Iran can help resolve Pakistan energy crisis: Analyst

Islamabad, Oct 20, IRNA -- Iran being a close neighbor of Pakistan and having vast energy resources can help the country to overcome its energy crisis by supplying natural gas, electricity and renewable energy.

Pakistan is currently facing severe energy issues and the government is making efforts to cope with the energy crisis in the country.

Analysts say Pakistan should set a target of generating at least 30 per cent of its electricity on the basis of renewable energy in the next five to seven years as this is the only way to tackle the power crisis.

Renewable energy is the energy collected from renewable resources, which are naturally replenished on a human timescale, such as sunlight, wind, rain, tides, waves, and geothermal heat.

Renewable energy often provides energy in four important areas: electricity generation, air and water heating/cooling, transportation, and rural (off-grid) energy services.

Alternative Energy Development Board (AEDB) Chief Executive Officer (CEO) Amjad Ali Awan stated Pakistan has to increase its reliance on renewable energy for power generation as at present, indigenous resources of natural gas account for 24 per cent electricity produced in the country; and soon, an alternative has to replace this source in view of fast depleting gas resources.

While many renewable energy projects are large-scale, renewable technologies are also suited to rural and remote areas and developing countries, where energy is often crucial in human development.
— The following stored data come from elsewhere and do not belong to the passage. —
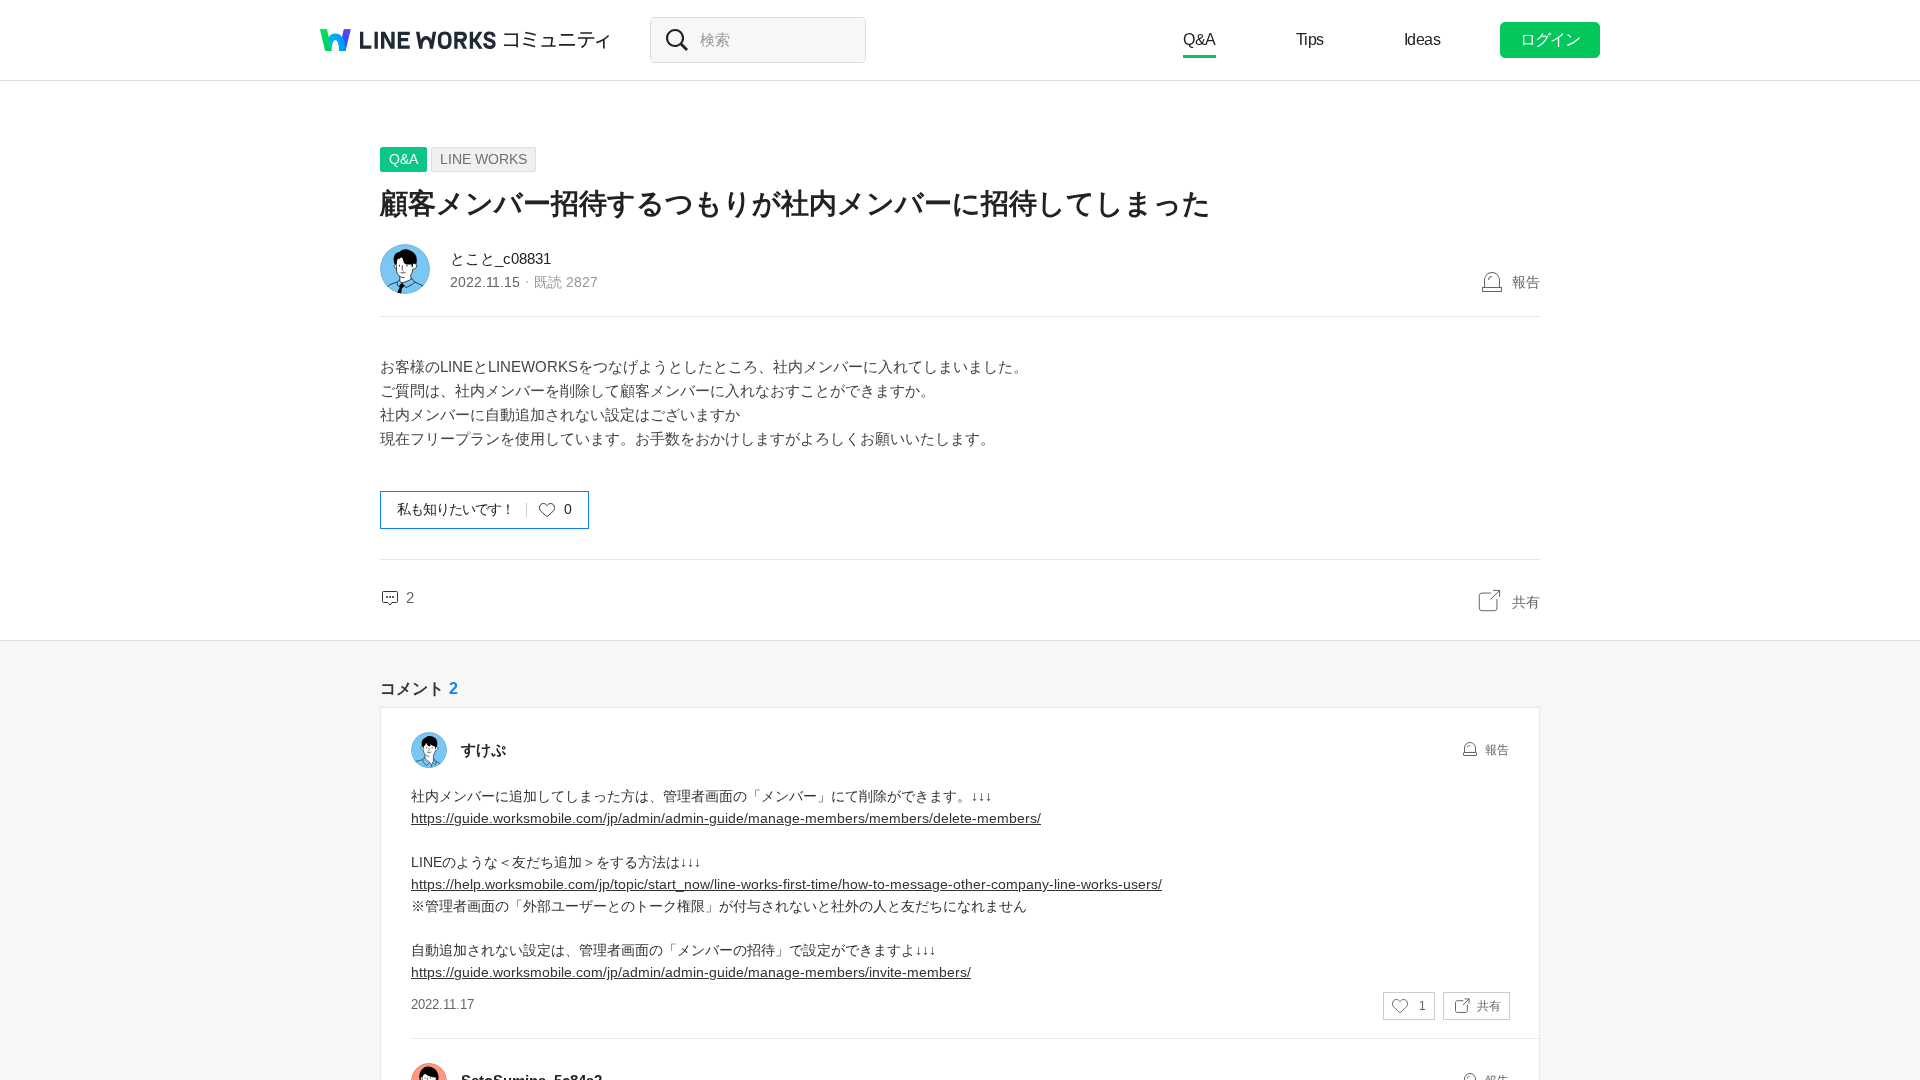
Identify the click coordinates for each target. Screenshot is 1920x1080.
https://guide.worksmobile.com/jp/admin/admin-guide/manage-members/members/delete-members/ (726, 818)
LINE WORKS (483, 159)
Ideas (1422, 39)
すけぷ (483, 749)
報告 (1526, 282)
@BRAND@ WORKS (408, 40)
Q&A (1199, 39)
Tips (1310, 39)
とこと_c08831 (500, 258)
Renewable energy systems are rapidly becoming more efficient and cheaper. Their share of total energy consumption is increasing.
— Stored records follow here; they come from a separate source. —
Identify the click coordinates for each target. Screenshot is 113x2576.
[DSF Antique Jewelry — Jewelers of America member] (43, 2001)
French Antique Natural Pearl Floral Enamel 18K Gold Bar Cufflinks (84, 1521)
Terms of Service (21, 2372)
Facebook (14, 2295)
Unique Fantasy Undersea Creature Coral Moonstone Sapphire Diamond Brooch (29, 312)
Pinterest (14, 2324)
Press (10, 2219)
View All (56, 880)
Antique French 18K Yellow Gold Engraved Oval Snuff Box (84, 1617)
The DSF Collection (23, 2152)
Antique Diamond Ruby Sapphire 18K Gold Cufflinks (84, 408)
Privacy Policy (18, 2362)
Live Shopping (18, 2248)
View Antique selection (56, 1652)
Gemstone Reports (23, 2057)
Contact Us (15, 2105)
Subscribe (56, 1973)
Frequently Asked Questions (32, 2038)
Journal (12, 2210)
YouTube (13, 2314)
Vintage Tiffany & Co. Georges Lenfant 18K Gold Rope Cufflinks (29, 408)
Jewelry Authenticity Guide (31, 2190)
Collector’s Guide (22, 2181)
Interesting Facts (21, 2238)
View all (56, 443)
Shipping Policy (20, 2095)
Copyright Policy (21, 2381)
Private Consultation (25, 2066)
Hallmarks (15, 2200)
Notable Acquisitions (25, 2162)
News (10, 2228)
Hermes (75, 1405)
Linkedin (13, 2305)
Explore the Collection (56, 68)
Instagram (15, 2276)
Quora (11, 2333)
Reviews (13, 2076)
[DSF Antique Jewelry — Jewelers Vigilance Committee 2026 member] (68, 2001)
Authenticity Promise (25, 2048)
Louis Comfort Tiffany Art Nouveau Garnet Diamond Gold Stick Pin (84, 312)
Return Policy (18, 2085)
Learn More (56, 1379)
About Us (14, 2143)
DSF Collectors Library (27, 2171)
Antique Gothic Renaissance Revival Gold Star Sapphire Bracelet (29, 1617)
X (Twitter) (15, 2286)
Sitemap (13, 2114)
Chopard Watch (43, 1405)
In 2010, the Iranian government announced plans to build 2,000MW of renewable energy capacity between 2010-2015. As of 2010, Iran had 8,500MW of hydroelectric capacity and 130MW of wind energy capacity. As at 2010, private companies had signed contracts to build more than 600MW of biomass systems and 500MW of new wind energy projects.

Iran is also working to make renewable energy commercially viable and the Ministry of Energy is required to buy privately produced renewable energy at world market prices. A feed-in-tariff (FiT) for wind and biomass energy around 13 cents/kWh is helpful.

In 2012, Iran allocated €500 million from the National Development Fund for renewable energy projects. Also supporting the solar industry is the state-sponsored Renewable Energy Organization of Iran (SUNA), which is attached to the Energy Ministry and enjoys a budget of around $60 million.

At present 57 countries of the world have been aiming for 100 per cent power generation on basis of renewable energy in the near future as there are countries like Germany and Denmark, which have been generating over 60 per cent of their electricity on the basis of alternative resources of power.

Experts say there is no other way for Pakistan other than to move forward in the arena of renewable energy with consistent, long-term, and concrete policies that define clear and high targets to be achieved by prospective investors from within and outside the country.

Pakistan and Iran have also signed Iran-Pakistan gas pipeline project. The IP project was to be implemented under segmented approach which means that Iran had to lay down the pipeline on its side and Pakistan had to build the pipeline in its territory.

The project was to be completed by December 2014 and come on stream from January 1, 2015. Under the penalty clause it was agreed by both sides that if Pakistan fails to have intake of Iranian gas from January 1, 2015, it will have to pay $01 million per day as penalty.

Ambassador of Iran to Pakistan Mehdi Honardoost has stated that the Pak-Iran gas pipeline will help to resolve energy crisis of Pakistan at cheaper rates. He also said that Iran will also provide 3,000 megawatts of electricity to Pakistan at low price.

Earlier Pakistan Minister for Petroleum and Natural Resources Ghulam Sarwar Khan had said Pakistan is fully committed to implement Iran-Pakistan (IP) gas pipeline project without any foreign pressure.

*Shiraz Asghar is IRNA's correspondent in Islamabad.